Jadis, il existait plusieurs cahiers des charges en Europe. Ils ont été unifiés par le règlement CEE 2092/91 comportant les règles européennes pour les productions végétales et animales biologiques.
Cependant, ce règlement constitue un minimum mais chaque pays peut décider de durcir la règlementation. C'est le cas de la France qui a élaboré un cahier des charges sévère complémentaire aux règles européennes pour les productions animales biologiques (appelé CC REPAB F). Chacun peut consulter les textes officiels bien qu'ils soient assez difficiles à lire sur le site du ministère de l'agriculture www.agriculture.gouv.fr.
Le cahier des charges fixe:
- les règles de production, de conversion
- l'âge minimum d'abattage, de transformation
- l'étiquetage
- l'importation des produits
- le système de contrôle (une fois par an par un organisme de contrôle certifié)

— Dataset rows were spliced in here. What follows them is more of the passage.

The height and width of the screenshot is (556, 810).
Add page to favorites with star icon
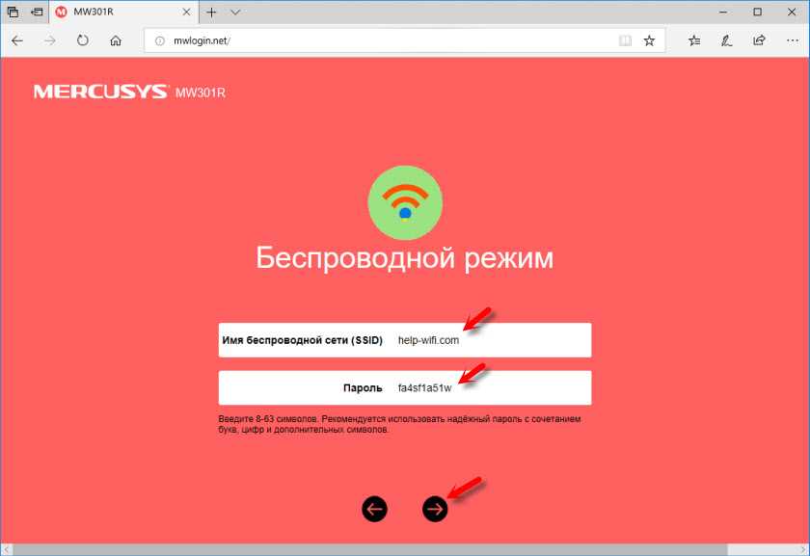(649, 40)

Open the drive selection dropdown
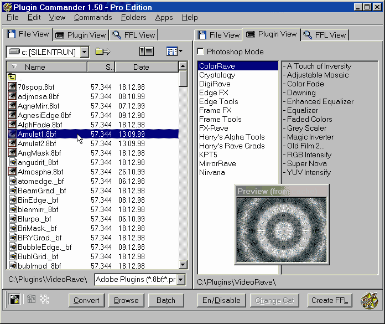click(x=84, y=52)
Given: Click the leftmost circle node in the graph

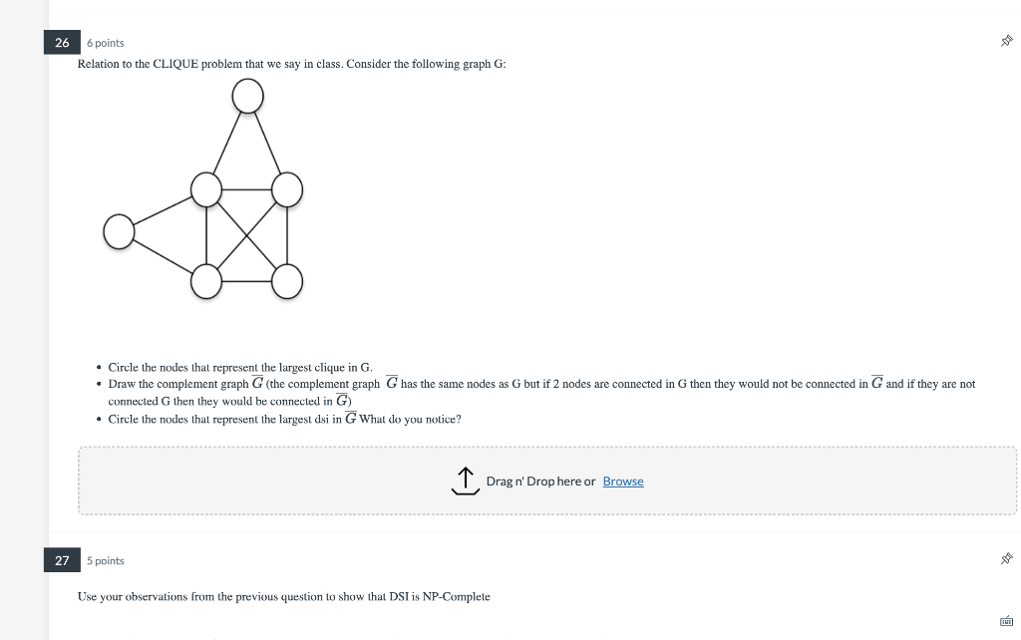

La règlementation répond à une logique écologique mais aussi humaine. Ce n'est pas une suite d'interdictions mais une obligation de moyens pour obtenir des effets positifs sur l'environnement écologique, social et économique. Ces objectifs semblent bien ambitieux tant l'écart peut être grand entre les moyens et les fins. Voilà pourquoi, aujourd'hui de nombreux professionnels pensent qu'il est nécessaire d'inscrire une obligation de résultats dans les règlements.
Le schéma suivant résume les points clés de la règlementation de l'élevage biologique en France et ses finalités.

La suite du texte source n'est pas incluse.